The Vincentian economy is ‘recovering’, the International Monetary Fund (IMF) said on Monday, adding that beyond 2020, growth would be sustained at around 2.3 per cent, assuming steady tourism and investment growth.
“The growth outlook is positive. Staff expects real GDP growth to rebound from 0.7 per cent in 2017 to 2 per cent in 2018, and further to 2.3 per cent in 2019, driven by increases in tourist arrivals, tourism-related activities (including investment in hotels and resorts), and related local production.”
The closure, since December 2016, of Buccament Bay Resort — the largest hotel in St. Vincent — and heavy rains with flooding and landslides slowed down growth in the second half of 2016 and early 2017, the IMF said.
“Following the opening of the new airport, however, tourist arrivals have recovered, boosting tourism-related services (such as hotels, restaurants, and retail),” the IMF said in a statement to mark the Feb. 15 conclusion of its Article IV consultation with St. Vincent and the Grenadines.
Increased demand for reconstruction materials from Dominica, which was struck by Hurricane Maria in September 2017, also helped the recovery.
As a result, quarterly data show that output growth (year-on-year) has turned positive since the third quarter of 2017.
Over the past year, inflation has remained around 2-3 per cent.
The IMF, however, stated that this outlook is subject to both external and domestic risks.
“External risks include weaker-than-expected global growth, tighter global financial conditions, and higher oil prices.
“Domestic risks include more severe and frequent natural disasters, the loss of correspondent banking relationships, and materialisation of financial sector risks.
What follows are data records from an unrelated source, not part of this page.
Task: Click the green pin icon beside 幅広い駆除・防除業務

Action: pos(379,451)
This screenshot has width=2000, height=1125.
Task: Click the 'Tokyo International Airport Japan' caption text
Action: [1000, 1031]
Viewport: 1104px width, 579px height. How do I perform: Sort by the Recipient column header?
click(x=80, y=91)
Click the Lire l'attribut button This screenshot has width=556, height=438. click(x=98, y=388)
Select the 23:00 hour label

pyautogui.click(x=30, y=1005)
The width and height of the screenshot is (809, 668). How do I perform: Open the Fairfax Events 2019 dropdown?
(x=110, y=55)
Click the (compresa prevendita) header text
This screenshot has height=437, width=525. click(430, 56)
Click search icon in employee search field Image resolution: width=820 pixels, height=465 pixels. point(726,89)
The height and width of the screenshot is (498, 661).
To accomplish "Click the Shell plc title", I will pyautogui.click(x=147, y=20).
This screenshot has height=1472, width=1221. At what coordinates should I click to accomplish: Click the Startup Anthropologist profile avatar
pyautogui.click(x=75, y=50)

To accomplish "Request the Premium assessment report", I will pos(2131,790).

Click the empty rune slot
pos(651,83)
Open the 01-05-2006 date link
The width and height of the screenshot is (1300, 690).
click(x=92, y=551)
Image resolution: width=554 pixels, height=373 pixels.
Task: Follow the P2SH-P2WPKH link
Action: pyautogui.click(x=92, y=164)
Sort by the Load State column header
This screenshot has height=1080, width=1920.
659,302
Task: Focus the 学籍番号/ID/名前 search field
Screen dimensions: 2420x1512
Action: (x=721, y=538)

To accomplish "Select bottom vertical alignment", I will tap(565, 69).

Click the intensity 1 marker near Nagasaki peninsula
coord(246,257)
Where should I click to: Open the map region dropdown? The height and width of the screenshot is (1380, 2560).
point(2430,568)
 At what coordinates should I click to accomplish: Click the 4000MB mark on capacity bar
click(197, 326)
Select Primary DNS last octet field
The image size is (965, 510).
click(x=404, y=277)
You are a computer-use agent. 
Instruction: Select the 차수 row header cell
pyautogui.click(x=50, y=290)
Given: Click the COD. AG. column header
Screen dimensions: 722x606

There is also upside potential stemming from stronger-than-expected tourist arrivals, investor interest, concessional financing for capital projects, and the successful completion of the geothermal power plant.”
The 2018 Article IV consultation focused on policies to achieve stronger and sustainable growth, build fiscal buffers, bolster resilience to natural disasters, and ensure financial stability.